For a chap like me, there is something absolutely astonishingly exciting about having unrestricted usage of technology in the enterprise that you're trying to change. Having worked in Transformation for the longest time, I very much appreciate the value and opportunity presented by enterprise level agreements. Most big companies, for example, will have something similar with Microsoft, IBM or others. Essentially it means that having properly engaged with each other and constructed an acceptable agreement between both parties, you can now get on with driving value.
Although there are quite a few exceptions, the fundamental point of signing an enterprise agreement with Microsoft means that, essentially, you can do-what-you-want, because you've explicitly managed all of the normal issues that prevent you from working seamlessly with vendors (everything from data management to security protocols). And the money bit is sorted too.
This means that if, for example, Microsoft releases a new app, as long as it's covered by their enterprise terms, it'll sit in our existing tenancy with all of the security and assurances already in place with the stuff we're already using. So it's often just a one page variation agreement needed for your company to take advantage of the technology. In some cases you can simply just press a button on an administrator console and the new tech is deployed! This why, for example, a load of companies adopted Microsoft Teams rather than Slack. Teams was point-and-click to deploy. Slack needed a ton of engagement with procurement, Legal, IT Security, Compliance... blah blah blah.

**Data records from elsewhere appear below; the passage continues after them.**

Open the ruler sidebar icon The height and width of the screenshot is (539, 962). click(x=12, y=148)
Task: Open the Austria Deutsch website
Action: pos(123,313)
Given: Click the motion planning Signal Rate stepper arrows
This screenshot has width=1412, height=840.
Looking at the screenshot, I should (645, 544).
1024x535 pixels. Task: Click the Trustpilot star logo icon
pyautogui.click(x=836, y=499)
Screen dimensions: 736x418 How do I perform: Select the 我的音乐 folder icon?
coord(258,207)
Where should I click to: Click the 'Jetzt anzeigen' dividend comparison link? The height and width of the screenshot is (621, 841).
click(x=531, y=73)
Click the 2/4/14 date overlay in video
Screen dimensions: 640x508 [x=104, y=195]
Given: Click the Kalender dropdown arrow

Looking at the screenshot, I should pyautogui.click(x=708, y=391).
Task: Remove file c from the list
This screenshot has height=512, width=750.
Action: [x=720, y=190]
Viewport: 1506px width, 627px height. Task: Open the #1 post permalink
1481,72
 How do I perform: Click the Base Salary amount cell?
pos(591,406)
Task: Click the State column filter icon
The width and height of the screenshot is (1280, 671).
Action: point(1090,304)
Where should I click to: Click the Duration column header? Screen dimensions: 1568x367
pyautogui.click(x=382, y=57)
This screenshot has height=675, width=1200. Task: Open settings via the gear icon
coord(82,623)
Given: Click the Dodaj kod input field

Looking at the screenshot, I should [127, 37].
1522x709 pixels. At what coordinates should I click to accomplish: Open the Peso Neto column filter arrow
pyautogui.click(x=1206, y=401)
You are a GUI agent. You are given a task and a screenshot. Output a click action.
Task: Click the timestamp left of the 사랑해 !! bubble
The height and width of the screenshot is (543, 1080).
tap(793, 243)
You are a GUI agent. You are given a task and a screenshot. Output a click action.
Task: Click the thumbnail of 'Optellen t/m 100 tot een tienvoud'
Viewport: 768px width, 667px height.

So this is the exciting bit. This is what NatWest is looking at.
It's why people like Miles Hillier (Product & Technology Director, AI, NatWest - and a super chap) are waxing lyrical on LinkedIn today about the OpenAI agreement.
After a heck of a lot of work, they've now got access to a huge toy box from OpenAI. Everything from Agents, Whisper, ChatGPT obviously and ChatGPT's super-duper $200/month Deep Research and so on. That's not all. They've got access to the internal OpenAI roadmap (with some restrictions I'm sure) and the ability to start road-testing OpenAI's gizmos before they hit the market.
NatWest has now 1000x'd its AI capabilities
This, dear reader, is market-moving. I'd suggest this is market-moving news. It indicates – or at least suggests – that NatWest has now 1000x'd its AI capabilities when compared to its position this time yesterday.
Now it's worth pointing out that NatWest has hardly been a laggard when it comes to AI. I think you can fairly argue that the bank has been leading the way in the United Kingdom with its efforts to test, learn, play with and harness AI technology.
No wonder Miles and the team are exuberant.
If you're sitting at one of the other European banks that don't have an enterprise agreement with OpenAI, Anthropic or similar, then you're likely to be left behind in the dust. I can name a few banks whose leaders (even today!) are actively – and I do mean actively – preaching NO material use of AI, at all, throughout their institutions citing hallucination as a primary barrier.
The learning, the awareness and the experience (if they do it right) that NatWest will get from this partnership can be enormously powerful to their business.
Imagine being able to use ChatGPT properly in your job. Actually properly. No elicit 0cutting and pasting. Imagine being able to put some of OpenAI's agents to work processing a lot of the grunt work your teams usually have to do. Imagine being able to get Deep Research to go and look at every single piece of data in your estate – as well as the total of all human knowledge.
So nice work Team NatWest. I'm looking forward to seeing what you do with it!
For everyone else working in Financial Services wanting to be in a similar position to NatWest, send this article and the NatWest press release to your boss.